You’d be hard-pressed to find a movie released in the past year that will break your heart the way “Rabbit Hole” does. Based on the play by David Lindsay-Abaire, this adaptation is helmed by John Cameron Mitchell, of “Hedwig and the Angry Inch” fame. The indie director has taken a departure from Hedwig insofar as content and audience, but his expert style is still undeniable in this heart-wrenching film that follows a falling-apart couple after the loss of their four-year-old child in a tragic accident.
While the concept of the film isn’t entirely original, the characters are so compelling that the audience is willing to forego the notion that they’ve heard this one before. Nicole Kidman shines as Becca, giving her best performance since 2002’s “The Hours,” a much-needed career boost after nearly a decade of films that left much to be desired. Aaron Eckhart also gives an excellent performance as Howie, Becca’s husband.
What’s refreshing about “Rabbit Hole” is that the film never allows its characters to fall into the expected stereotypes. An audience expects one parent to be the active griever, the other the more passive, yet these characters vacillate throughout the entire film as they negotiate their grief as individuals and as a couple.
But it’s Kidman’s character that the film devotes the most attention to, and it’s a wise choice—she demands it. The way in which she uses grief as both a shield and a weapon showed an audacity that I found refreshing. She even gets to shine in a few comedic—albeit entirely uncomfortable—moments during a grief counseling session. Becca is well-rounded and fully texturized in her humanity, and Kidman does the part the justice it deserves.
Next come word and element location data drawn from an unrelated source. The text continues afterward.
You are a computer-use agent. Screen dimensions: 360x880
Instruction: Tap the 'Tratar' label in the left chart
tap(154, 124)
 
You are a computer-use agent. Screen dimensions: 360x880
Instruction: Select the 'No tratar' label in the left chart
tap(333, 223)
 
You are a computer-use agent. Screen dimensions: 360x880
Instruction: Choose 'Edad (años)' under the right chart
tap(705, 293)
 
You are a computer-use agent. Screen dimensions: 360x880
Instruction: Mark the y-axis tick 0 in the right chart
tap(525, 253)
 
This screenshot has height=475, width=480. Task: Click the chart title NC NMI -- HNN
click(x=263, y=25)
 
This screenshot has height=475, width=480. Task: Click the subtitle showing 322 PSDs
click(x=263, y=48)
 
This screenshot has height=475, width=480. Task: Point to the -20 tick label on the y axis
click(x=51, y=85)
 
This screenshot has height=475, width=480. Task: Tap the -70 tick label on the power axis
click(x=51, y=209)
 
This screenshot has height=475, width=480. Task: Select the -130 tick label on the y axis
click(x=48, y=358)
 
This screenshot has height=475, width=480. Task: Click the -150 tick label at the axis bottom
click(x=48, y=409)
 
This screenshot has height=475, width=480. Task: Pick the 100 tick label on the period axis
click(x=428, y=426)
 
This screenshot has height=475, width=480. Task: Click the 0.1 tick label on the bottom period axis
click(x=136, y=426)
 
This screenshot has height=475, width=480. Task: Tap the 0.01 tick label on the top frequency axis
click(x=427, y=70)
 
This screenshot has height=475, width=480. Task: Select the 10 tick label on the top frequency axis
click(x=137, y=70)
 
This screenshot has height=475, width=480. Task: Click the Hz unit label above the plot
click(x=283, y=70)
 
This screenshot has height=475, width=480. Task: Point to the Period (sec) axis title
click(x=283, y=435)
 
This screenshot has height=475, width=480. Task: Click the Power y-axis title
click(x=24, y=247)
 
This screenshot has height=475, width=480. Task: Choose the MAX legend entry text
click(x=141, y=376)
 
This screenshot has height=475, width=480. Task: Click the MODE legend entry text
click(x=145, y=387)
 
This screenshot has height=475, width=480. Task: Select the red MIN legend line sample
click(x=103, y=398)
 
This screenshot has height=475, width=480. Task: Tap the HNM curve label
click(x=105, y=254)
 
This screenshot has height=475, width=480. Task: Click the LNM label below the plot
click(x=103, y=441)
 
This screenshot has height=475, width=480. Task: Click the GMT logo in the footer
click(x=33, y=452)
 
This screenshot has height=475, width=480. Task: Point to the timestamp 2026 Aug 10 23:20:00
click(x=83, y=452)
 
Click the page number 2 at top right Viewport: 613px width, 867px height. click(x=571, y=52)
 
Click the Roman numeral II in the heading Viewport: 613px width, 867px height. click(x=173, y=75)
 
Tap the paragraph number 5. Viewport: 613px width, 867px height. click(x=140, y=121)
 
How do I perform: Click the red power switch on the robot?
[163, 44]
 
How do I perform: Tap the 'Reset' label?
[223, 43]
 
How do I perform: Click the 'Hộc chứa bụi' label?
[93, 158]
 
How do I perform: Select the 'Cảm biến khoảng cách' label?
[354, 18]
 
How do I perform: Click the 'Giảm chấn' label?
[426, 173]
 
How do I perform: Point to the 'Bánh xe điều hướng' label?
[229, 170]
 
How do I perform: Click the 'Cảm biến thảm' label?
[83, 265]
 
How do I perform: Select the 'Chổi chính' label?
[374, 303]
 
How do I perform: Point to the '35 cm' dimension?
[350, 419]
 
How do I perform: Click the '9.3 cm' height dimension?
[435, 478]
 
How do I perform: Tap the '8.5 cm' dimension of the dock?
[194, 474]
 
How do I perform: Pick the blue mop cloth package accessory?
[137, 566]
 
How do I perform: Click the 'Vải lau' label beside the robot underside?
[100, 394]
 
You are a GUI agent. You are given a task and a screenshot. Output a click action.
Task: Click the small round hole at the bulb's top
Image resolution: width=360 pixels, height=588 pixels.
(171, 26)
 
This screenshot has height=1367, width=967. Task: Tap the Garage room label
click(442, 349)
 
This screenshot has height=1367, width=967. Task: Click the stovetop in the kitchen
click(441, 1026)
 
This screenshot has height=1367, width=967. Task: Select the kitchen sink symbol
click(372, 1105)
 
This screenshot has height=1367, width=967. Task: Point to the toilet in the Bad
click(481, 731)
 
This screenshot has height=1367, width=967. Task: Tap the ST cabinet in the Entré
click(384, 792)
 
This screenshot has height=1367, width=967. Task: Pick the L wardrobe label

The supporting cast filled out the film nicely, with great performances from Dianne Wiest and Sandra Oh. But it’s newcomer Miles Teller that completes the puzzle, giving a poignant rendering of his own grief as the teenager behind the wheel during the accident. His performance is one to look out for.
As I mentioned earlier, it’s a film that will take the wind out of your sails; the kind of movie where the audience sits through the credits, not out of interest, but out of a kind of paralysis. The direction and the script are solid—wonderful even—but it’s the film’s characters that will stay with you, long after you’ve left the theater.
The film has already picked up nominations from the Golden Globes, SAG, and Independent Spirit Awards, so here’s hoping it gets recognized at this year’s Oscar ceremony as well.
Kidman really deserves at least a nod for her performance; it will leave you breathless.